Notably 64 per cent of the cases were reported in urban centres compared to 44 per cent in pre urban and 28.6 per cent reported in rural areas.
Most of the tortures were carried in police cells where victims had been booked, others on their way to the police stations and during the time of arrest.
More than half of those tortured claim to have sustained physical injuries and were denied access to medical and legal redress as required by the law.
Speaking during the release of the report, IMLU executive director Peter Kiama said the trend is worrying as many cases have gone unreported or are stopped at the police Occurrence Book as most victims are unaware of their rights.
“Despite the law enforcement agencies undergoing comprehensive reforms from a force to a service, a majority of Kenyans are victims of the police ghost,” Kiama said.
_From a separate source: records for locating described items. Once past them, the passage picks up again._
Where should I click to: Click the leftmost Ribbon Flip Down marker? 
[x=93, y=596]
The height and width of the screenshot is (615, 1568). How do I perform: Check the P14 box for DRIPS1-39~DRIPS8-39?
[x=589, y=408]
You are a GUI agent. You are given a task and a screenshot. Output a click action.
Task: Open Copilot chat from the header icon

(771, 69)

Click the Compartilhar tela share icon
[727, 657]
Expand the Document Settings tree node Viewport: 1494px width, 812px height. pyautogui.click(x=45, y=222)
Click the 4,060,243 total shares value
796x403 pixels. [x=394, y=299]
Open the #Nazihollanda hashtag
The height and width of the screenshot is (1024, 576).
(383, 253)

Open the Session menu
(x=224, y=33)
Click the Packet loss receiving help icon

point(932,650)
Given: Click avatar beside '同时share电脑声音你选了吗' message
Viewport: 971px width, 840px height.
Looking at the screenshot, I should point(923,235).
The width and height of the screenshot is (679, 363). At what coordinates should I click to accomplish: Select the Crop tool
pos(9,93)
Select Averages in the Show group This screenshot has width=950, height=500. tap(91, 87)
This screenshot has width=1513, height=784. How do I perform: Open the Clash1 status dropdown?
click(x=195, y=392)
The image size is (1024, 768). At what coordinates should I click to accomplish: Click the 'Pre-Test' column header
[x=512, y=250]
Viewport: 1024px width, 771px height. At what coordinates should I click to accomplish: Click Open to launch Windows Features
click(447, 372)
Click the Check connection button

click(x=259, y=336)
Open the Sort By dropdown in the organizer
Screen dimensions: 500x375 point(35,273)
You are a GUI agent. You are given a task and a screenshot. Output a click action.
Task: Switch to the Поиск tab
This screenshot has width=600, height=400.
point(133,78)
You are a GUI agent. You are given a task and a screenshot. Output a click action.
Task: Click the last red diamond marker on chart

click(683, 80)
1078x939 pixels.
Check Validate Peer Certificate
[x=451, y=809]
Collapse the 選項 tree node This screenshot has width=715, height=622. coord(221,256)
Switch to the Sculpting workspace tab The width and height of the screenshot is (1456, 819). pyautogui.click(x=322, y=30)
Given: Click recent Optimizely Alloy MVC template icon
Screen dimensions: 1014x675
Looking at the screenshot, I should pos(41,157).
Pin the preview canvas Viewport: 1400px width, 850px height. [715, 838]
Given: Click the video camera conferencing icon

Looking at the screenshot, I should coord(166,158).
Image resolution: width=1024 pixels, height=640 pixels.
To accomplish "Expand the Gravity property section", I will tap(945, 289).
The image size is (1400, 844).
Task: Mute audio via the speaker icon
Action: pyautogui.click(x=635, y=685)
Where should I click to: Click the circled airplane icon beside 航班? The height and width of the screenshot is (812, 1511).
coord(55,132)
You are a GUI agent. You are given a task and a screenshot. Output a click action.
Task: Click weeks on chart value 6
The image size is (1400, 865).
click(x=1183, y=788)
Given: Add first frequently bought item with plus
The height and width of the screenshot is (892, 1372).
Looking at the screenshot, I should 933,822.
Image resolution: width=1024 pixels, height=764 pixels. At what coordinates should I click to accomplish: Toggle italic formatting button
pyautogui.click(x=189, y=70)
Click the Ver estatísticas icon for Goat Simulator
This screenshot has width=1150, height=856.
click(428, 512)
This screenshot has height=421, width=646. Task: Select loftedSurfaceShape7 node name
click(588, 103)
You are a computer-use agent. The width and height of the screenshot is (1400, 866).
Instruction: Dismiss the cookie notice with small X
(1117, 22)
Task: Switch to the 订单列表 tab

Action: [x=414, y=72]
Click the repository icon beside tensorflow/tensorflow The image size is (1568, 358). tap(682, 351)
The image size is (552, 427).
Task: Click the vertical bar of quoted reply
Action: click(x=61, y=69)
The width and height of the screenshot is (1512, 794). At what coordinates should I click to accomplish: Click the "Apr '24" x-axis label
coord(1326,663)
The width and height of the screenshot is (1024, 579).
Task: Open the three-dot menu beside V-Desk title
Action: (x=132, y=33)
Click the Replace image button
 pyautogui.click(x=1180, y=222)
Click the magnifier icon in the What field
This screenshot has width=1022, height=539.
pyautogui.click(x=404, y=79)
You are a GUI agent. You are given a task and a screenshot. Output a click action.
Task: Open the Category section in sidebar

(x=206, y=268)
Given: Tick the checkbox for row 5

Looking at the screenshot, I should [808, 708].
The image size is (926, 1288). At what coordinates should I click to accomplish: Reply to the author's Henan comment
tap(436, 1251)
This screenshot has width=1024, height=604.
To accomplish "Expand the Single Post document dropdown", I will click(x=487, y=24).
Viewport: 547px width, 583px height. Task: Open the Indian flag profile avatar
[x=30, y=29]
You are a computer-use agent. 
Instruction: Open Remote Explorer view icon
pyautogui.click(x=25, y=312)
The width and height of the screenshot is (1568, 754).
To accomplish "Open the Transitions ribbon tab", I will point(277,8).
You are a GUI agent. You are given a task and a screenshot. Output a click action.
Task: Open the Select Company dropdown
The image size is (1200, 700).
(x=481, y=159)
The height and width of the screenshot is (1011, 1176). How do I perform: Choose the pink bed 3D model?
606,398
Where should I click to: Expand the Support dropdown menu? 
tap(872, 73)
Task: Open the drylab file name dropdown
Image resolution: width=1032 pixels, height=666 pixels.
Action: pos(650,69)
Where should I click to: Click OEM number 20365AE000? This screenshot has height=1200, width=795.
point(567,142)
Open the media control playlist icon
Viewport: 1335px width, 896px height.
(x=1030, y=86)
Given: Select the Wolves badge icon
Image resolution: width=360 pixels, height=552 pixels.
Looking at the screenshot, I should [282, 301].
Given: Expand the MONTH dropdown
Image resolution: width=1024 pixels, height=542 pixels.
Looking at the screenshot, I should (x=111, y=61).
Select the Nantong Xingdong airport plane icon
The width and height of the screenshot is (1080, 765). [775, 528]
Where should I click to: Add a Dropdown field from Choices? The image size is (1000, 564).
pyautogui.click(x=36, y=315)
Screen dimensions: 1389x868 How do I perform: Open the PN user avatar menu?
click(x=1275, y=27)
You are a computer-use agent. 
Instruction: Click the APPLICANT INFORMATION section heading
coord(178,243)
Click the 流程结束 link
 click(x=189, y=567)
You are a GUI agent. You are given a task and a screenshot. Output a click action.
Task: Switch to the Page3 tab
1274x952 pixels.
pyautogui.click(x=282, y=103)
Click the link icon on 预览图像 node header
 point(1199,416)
But Police Spokesman Charles Owino dismissed the report blaming the figures on unverified reports and that which targets to portray the National Police Service (NPS) in a bad light.
“The levels of impunity in this country within the public is growing from bad to worse. As much as torture must be punished the background and evidence of torture must be on record. You cannot just dismiss the police with false figures,” Owino said.
Owino however admitted of a few cases of police torture known to him but was quick to blame the Independent Police Oversight Authority (IPOA) for doing little to prosecute the alleged perpetrators.
“IPOA was created for such accusations but they are now seemingly fighting us. Let them do their work,” added an agitated Owino.
APs came in to the limelight after four officers were allegedly involved in the abduction, enforced disappearance and killing of lawyer Willie Kimani, his client and their taxi driver in July.
IMLU issued a similar report in March where security forces were behind at least two-thirds of gun-related deaths in Kenya between 2013 and April 2016, with a total of 563 deaths.
The organisation recorded 199 killings by police in 2014. IMLU said the number of people killed by police between January to December 2015 was 126 of which 97 were summarily executed, 20 shot to protect life and nine killed in unclear circumstances.